Estudiantes bate al Joventut y vuelve a la final
Nadie se hace grande de golpe. El pedigrí del nuevo Estudiantes exhibe dos visitas a la final de la Copa en dos años y refrendadas por la eliminación de rivales de suficiente prestigio. No es una revelación. Es uno de los equipos del momento. Superó al Madrid y al Joventut por argumentos más sólidos que el mero golpe de fortuna. El Estudiantes dispone actualmente de un arsenal diverso: puede liarse a una riña callejera con el Madrid o discutir académicamente con el Joventut.El Estudiantes aceptó con el Joventut jugar una semifinal pulcra, con tendencia a la exquisitez. Son, sin duda, dos equipos a los que se suele comparar por sus antecedentes, dado que representan a dos baloncestos de escuela y a sendas filosofías de cantera. Sus partidos acostumbran a ser limpios y a resumirse en un intercambio educado de canastas. No deja de ser una pena: a estas alturas de la Liga, el espectáculo ganaría en intensidad y riqueza si ambas instituciones se odiaran. Pero no hay manera, cuando se ven las caras es como si quisieran disertar sobre el baloncesto en el ágora ateniense.
Sin remedio, la semifinal siguió el camino previsto.
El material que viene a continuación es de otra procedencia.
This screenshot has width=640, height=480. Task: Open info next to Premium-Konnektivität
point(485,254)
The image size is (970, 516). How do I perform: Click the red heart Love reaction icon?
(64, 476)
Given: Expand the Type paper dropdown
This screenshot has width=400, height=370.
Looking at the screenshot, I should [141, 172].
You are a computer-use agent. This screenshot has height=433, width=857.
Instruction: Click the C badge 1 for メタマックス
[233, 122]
Ni una mala palabra, ni un gesto obsceno, ni un golpe de más, mucha jugada de salón y, eso sí, cierta diligencia a la hora de ejecutar cada acción. Durante algunos instantes, la posesión de 30 segundos aparentaba ser muy generosa para ambos. Sobraba tiempo: en 10 segundos, no más, cada cual era capaz de hacer una jugada de libro.
Bajo discurso tan académico, cabía observar algún importante matiz: el Estudiantes insistía mucho más en un trabajo creativo. No recurría al libro de texto e improvisaba buscando la deseable mezcla de eficacia y brillantez. Puestos a debatir sobre el empate, el Estudiantes cerraba cada canasta con un mayor empleo de recursos mientras en frente el Joventut mantenía el partido vivo a fuerza de rutina en los sistemas.
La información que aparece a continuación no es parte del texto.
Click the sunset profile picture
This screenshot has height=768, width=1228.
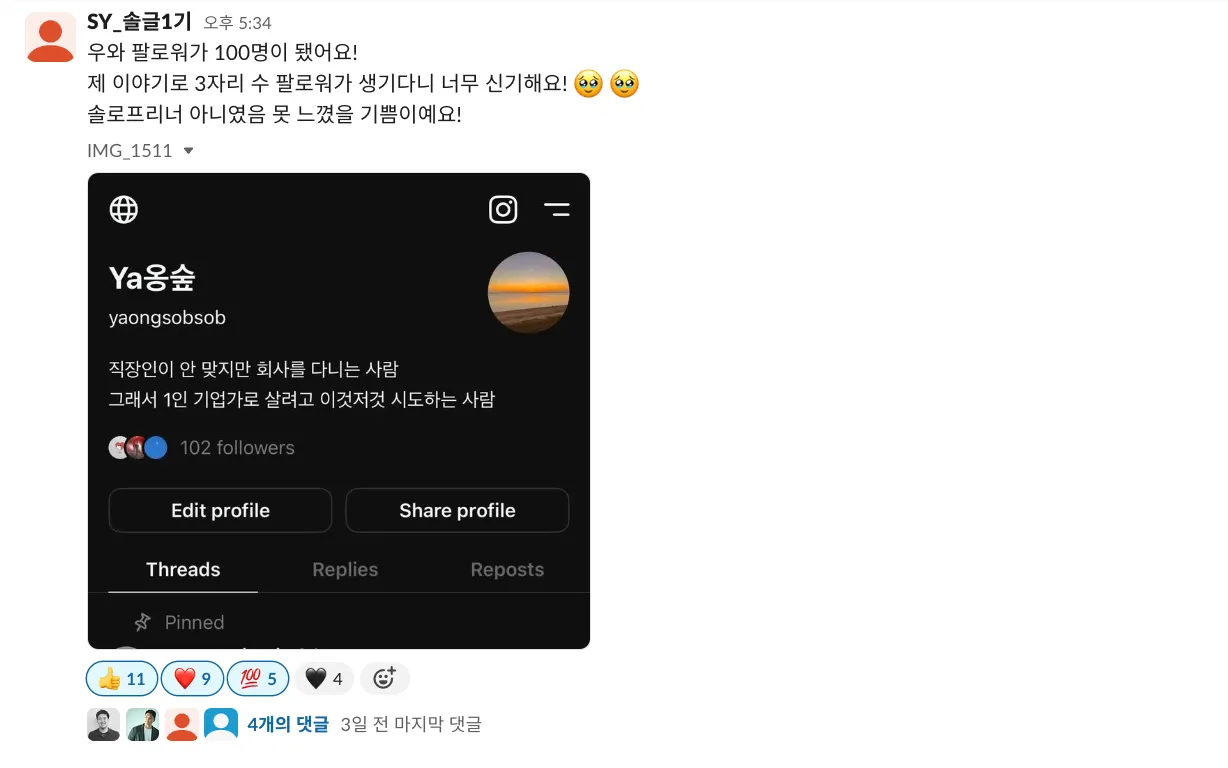click(x=528, y=293)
La estructura de los contendientes era semejante: quintetos titulares, pocos cambios, pases lentos, aleros espigados, negros y flexibles, pívots asentados y pesados y, cómo no, anotadores nacionales en contienda. La primera sustitución tardó 14 minutos en producirse cuando Aisa entró en cancha; la del Joventut fue más elocuente: Pardo sustituyó a Villacampa a un minuto del descanso.
El marcador no se despegó hasta mediada la segunda parte cuando, entre la aparente igualdad (aparente tan sólo) afloró la inteligencia superior de Pablo Martínez. Hasta entonces, Jofresa era algo así como una mosca cojonera y dañina; sus cinco triples casi consecutivos podían ser interpretados como un elemento demoledor, capaz de desequilibrar por sí solo la contienda. Sin embargo la diferencia estaba escrita, era nítida: Jofresa era un productor y Pablo un creador; Jofresa era el empollón y Pablo el más listo de la clase. Cuando el heredero de la dinastía Martínez Arroyo decidió tomar posesión del partido, el Joventut comenzó a naufragar y el Estudiantes a vislumbrar que iba a obtener visado para la final. A partir de entonces, uno fue a la deriva y el otro a velocidad de crucero.
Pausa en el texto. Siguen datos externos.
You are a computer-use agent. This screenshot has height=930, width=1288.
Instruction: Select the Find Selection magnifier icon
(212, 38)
Así llegó el partido al trance final, técnicamente resuelto. Pero el tecnicismo estuvo a punto de fracasar porque el Estudiantes desvió su rumbo y quiso abundar más en la brillatez que en la eficacia. Pudo costarle caso, porque, de hecho, no anotó un solo tanto en los últimos 3.30 minutos. Tampoco hizo un ejercico ahorrativo. Fue lo suyo una osadía y esa es la gracia de este equipo. Ese punto le otorga un carismo especial. No es fácil dominar tantos idiomas a tan tierna edad y mostrarse por la vida siendo un dechado de prudencia.